Foto Shireen Abu Akleh. (Foto/net)
JAKARTA - nduma.id
Serikat Media Siber Indonesia (SMSI)
mengecam keras peristiwa penembakan wartawan yang diduga dilakukan oleh tentara
Israel di tenda pengungsi di kota Jenin, Tepi Barat (West Bank) yang diduduki
Israel.
Wartawan yang ditembak mati tentara
Israel adalah Shireen Abu Akleh (51) dari Al-Jazeera yang sedang meliput
serangan tentara Israel di lokasi pengungsian di Jenin.
Padahal saat itu Shireen mengenakan
rompi bertuliskan “PERS” dan mengenakan helm.
Mestinya, tentara Israel tahu dia wartawan yang tengah bertugas.
Pihak militer Israel sempat menolak
tuduhan penembakan wartawan tersebut. Bahkan militer Israel menuding Palestina
yang melakukan penembakan. Namun Kepala Biro Al-Jazeera Walid Al-Omary di
Ramallah menerangkan, tidak ada penembakan oleh orang-orang bersenjata di Palestina.
“Itu tindakan teror besar terhadap
wartawan. Jelas itu tindakan biadab terhadap wartawan yang bertugas untuk
kepentingan umum. Penembak jelas melawan hak asasi manusia yang melindungi
wartawan, dan sekaligus melecehkan pers seluruh dunia yang baru saja memperingati
Hari Kebebasan Pers se-Dunia.
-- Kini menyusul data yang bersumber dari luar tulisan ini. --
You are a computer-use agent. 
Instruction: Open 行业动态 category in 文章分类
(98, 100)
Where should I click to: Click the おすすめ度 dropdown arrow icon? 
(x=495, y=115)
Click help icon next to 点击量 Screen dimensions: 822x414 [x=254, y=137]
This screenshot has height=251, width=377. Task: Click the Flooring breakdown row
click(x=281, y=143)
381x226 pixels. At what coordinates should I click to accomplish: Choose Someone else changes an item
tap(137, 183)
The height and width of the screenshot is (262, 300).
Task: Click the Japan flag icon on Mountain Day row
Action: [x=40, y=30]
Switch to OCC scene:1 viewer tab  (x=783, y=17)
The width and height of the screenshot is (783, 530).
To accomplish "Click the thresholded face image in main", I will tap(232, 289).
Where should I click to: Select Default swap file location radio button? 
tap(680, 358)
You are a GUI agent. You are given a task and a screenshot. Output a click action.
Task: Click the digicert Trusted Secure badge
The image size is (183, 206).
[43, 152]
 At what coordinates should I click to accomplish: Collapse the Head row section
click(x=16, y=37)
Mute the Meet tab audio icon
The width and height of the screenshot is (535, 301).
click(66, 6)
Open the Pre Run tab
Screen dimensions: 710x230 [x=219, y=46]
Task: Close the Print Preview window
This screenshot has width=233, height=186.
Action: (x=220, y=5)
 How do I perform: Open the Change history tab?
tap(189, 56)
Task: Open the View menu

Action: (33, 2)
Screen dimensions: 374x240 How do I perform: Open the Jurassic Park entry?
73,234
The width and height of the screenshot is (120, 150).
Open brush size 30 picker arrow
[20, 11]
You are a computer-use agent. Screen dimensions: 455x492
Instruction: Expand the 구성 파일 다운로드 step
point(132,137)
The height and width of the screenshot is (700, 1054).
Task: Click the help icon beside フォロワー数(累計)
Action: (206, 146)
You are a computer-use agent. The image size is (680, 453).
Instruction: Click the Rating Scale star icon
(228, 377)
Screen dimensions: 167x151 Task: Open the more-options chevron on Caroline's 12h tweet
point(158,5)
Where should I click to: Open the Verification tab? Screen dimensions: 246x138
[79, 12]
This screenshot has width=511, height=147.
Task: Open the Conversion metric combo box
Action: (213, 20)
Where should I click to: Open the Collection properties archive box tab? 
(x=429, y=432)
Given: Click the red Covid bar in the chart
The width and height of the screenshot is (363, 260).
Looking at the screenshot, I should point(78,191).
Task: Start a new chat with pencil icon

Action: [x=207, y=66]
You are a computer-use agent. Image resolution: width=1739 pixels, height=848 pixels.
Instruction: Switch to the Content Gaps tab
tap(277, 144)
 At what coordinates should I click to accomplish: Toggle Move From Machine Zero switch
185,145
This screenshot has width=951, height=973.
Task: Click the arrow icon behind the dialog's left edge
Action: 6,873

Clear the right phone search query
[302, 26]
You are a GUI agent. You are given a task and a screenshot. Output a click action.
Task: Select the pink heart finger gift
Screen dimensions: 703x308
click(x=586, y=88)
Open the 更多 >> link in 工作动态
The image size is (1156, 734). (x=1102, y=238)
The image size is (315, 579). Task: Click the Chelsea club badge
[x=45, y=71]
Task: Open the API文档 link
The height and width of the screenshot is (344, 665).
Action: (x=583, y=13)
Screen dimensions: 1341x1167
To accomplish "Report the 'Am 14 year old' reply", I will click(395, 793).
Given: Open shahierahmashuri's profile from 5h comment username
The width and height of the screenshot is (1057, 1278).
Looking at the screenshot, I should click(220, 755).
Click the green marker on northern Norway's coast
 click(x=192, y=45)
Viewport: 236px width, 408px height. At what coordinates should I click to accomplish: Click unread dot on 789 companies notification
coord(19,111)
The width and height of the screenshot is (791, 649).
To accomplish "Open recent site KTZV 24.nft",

Kami minta Persatuan Bangsa-Bangsa memberi
perhatian khusus pada kasus penembakan wartawan tersebut,” kata Ketua Umum
Serikat Media Siber Indonesia (SMSI) Firdaus, Kamis, (12/5/2022) dalam siaran
pers menanggapi penembakan wartawan di Tepi Barat.
Menurut Firdaus, apa yang dilakukan
tentara terhadap wartawan Shireen jelas melanggar Deklarasi Universal Hak Asasi
Manusia (DUHAM) tahun 1948.
Pasal 19 DUHAM menyatakan, “Setiap orang
berhak atas kebebasan mempunyai dan mengemukakan pendapat; dalam hal ini
termasuk kebebasan menganut pendapat tanpa mendapat gangguan, dan untuk
mencari, menerima, dan menyampaikan informasi dan gagasan melalui media apa pun
dan tidak memandang batas-batas”.
Sebagaimana diberitakan Anadolu News
Agency, 11 Mei 2022, Shireen ditembak di bagian wajahnya sehingga menghembuskan
napas terakhir. Sementara seorang wartawan lainnya, Ali Al-Samoudi dari surat
kabar Quds tertembak di bagian punggungnya, dan harus dirawat.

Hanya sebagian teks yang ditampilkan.